John Allspaw avatar Admin
Hi everyone, I'm John Allspaw, the SVP for technical operations at Etsy. I'd like to provide greater context (www.etsy.com/teams/7722/business-topics/discuss/10630877/) on how we treat errors, and investigate the causes of site issues on Etsy, to maybe dispel some myths.

Q: You have "blameless postmortems" (codeascraft.etsy.com/2012/05/22/blameless-postmortems/) ? What does that even mean? It sounds like every time someone makes a mistake, they get off the hook?

A: The notion of a blameless postmortem does not mean that people get "off the hook." In fact, they are very much ON the hook: to give detailed information about how the error came about, and to participate in a team that can prevent the same mistake from happening again. As I mentioned in a Code As Craft blog post (codeascraft.etsy.com/2012/05/22/blameless-postmortems/) about this topic, blaming someone (identifying and making negative judgments about their skills and personality) is very different than holding them accountable.
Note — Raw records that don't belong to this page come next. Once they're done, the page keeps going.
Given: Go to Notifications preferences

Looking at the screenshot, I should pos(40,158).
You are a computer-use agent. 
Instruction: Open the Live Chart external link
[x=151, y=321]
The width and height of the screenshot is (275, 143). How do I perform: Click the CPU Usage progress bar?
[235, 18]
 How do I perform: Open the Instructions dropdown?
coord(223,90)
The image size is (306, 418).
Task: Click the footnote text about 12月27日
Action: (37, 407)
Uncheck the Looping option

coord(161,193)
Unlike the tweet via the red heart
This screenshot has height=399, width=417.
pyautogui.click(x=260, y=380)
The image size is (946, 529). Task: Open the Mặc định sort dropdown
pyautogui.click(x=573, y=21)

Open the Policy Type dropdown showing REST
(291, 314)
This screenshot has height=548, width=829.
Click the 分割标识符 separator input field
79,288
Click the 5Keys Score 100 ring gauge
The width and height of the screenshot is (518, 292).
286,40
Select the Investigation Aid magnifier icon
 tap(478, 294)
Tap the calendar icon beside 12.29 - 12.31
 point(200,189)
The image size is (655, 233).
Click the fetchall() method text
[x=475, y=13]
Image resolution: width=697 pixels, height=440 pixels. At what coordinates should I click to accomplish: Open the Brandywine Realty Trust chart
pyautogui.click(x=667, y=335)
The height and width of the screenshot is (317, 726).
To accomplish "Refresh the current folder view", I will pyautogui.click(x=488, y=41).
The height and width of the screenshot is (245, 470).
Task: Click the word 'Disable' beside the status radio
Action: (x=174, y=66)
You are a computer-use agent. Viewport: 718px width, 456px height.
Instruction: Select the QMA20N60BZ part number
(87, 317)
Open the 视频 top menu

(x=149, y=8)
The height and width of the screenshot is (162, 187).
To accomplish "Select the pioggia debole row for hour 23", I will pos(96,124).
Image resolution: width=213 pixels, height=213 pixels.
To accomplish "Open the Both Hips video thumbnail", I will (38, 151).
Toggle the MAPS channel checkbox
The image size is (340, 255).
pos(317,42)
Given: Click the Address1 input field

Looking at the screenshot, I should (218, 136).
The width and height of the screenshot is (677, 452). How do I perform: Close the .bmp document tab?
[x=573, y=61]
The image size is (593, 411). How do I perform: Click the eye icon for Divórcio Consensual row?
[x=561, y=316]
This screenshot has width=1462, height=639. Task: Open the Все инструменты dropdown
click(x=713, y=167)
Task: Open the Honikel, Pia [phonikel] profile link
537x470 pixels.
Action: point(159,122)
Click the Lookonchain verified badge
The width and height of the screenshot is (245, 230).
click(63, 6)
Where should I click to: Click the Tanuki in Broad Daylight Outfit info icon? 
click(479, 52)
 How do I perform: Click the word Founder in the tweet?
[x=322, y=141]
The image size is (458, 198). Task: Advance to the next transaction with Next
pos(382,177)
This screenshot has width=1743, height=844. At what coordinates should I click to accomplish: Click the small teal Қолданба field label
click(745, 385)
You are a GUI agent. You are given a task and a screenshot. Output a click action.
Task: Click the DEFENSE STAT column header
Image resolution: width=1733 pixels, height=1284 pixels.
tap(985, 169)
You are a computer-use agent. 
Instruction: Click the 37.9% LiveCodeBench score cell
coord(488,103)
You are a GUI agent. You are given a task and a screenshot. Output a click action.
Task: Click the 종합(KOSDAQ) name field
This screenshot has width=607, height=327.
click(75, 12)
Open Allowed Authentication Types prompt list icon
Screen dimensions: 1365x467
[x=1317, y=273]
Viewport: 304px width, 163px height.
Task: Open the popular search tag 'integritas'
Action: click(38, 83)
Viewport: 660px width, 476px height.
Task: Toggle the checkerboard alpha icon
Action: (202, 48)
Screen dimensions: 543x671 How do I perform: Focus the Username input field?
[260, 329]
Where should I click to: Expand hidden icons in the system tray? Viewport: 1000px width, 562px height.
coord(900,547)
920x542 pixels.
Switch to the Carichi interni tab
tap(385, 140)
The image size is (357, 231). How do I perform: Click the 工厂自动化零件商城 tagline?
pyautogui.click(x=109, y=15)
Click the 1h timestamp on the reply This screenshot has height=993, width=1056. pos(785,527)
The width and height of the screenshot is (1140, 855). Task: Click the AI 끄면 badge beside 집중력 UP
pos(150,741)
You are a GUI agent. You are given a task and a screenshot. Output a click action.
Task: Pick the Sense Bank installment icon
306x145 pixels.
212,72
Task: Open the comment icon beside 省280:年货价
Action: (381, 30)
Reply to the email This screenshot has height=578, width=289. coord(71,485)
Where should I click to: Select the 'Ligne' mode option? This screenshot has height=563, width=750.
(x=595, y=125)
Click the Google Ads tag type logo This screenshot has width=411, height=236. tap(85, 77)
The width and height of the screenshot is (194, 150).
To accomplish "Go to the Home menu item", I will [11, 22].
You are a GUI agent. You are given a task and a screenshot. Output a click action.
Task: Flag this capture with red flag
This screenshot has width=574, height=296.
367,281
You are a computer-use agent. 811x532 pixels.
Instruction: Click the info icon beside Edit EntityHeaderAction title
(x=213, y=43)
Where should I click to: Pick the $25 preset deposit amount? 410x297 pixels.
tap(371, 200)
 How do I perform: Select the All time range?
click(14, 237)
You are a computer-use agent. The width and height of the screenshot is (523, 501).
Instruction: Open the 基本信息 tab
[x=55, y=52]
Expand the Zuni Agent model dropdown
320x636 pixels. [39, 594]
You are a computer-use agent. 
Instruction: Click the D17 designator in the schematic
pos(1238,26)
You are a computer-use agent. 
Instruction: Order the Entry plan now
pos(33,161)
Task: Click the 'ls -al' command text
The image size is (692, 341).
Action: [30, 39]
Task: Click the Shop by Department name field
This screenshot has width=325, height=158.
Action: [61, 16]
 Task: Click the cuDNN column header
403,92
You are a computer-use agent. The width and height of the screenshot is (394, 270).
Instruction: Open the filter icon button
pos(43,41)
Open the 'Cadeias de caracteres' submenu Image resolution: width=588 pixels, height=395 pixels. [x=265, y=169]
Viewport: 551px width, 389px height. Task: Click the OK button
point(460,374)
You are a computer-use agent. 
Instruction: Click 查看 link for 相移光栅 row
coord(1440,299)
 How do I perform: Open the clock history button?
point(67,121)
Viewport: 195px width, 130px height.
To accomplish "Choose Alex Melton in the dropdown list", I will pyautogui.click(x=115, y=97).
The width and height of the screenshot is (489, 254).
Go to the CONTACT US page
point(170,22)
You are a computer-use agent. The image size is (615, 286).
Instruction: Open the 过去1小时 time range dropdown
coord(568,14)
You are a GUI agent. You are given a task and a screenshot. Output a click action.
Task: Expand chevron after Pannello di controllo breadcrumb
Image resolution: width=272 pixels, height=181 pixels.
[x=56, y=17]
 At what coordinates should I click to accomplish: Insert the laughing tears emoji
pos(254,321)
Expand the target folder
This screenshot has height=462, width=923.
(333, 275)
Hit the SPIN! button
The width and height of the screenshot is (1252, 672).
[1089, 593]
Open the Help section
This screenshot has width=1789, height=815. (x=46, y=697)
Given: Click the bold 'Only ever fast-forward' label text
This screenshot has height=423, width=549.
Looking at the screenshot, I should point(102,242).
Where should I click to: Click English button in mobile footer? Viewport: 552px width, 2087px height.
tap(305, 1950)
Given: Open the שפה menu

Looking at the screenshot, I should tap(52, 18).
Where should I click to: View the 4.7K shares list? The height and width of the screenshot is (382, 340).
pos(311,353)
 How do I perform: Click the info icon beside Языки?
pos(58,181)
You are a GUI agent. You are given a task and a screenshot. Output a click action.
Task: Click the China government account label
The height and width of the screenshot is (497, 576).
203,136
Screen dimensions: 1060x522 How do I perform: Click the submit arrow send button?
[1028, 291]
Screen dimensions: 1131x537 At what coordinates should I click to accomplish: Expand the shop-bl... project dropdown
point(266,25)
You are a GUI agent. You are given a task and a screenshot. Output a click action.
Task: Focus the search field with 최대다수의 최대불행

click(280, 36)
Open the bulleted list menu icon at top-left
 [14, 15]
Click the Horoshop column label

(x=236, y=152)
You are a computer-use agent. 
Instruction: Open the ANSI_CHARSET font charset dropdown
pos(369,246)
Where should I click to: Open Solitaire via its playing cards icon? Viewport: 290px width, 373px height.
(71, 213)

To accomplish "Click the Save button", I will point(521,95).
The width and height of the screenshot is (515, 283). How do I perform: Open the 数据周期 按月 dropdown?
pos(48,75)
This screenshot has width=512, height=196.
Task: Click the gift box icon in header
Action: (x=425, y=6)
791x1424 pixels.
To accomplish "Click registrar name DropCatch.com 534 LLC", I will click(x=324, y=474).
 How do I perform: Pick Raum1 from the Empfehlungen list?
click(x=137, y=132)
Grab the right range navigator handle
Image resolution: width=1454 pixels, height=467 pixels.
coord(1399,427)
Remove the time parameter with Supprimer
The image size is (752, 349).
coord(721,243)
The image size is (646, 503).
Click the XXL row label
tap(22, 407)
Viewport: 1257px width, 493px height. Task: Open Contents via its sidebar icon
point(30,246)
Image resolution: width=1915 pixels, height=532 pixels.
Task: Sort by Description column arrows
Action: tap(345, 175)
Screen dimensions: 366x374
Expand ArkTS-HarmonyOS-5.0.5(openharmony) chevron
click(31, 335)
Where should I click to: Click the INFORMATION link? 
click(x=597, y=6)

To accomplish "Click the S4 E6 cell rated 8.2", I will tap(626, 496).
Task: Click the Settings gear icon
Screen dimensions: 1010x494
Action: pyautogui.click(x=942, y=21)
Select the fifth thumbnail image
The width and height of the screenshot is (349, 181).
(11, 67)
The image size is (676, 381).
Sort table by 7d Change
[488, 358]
We are not satisfied with ending an investigation by identifying the "perpetrator" of an error. Hiding from accountability for making a mistake is all but impossible at Etsy, since every change made to the code is recorded in multiple places with who, what (exactly), and when, all for the entire company to see. We hire engineers who feel confident, responsible, and willing to be held solely accountable for any actions they take, whether those actions are successful or not. So "who made this error?" is never a question we have to ask, it's a foregone conclusion.

The only way we can be satisfied after an error is made is to learn as much as we can about how it happened, so we can prevent it from happening again. Simply reprimanding someone after they make a mistake is a foolhardy approach, because this gives no confidence that it will prevent it from happening again. Only by putting time, focus, and effort into preventing mistakes will we remain fast and reliable in the future.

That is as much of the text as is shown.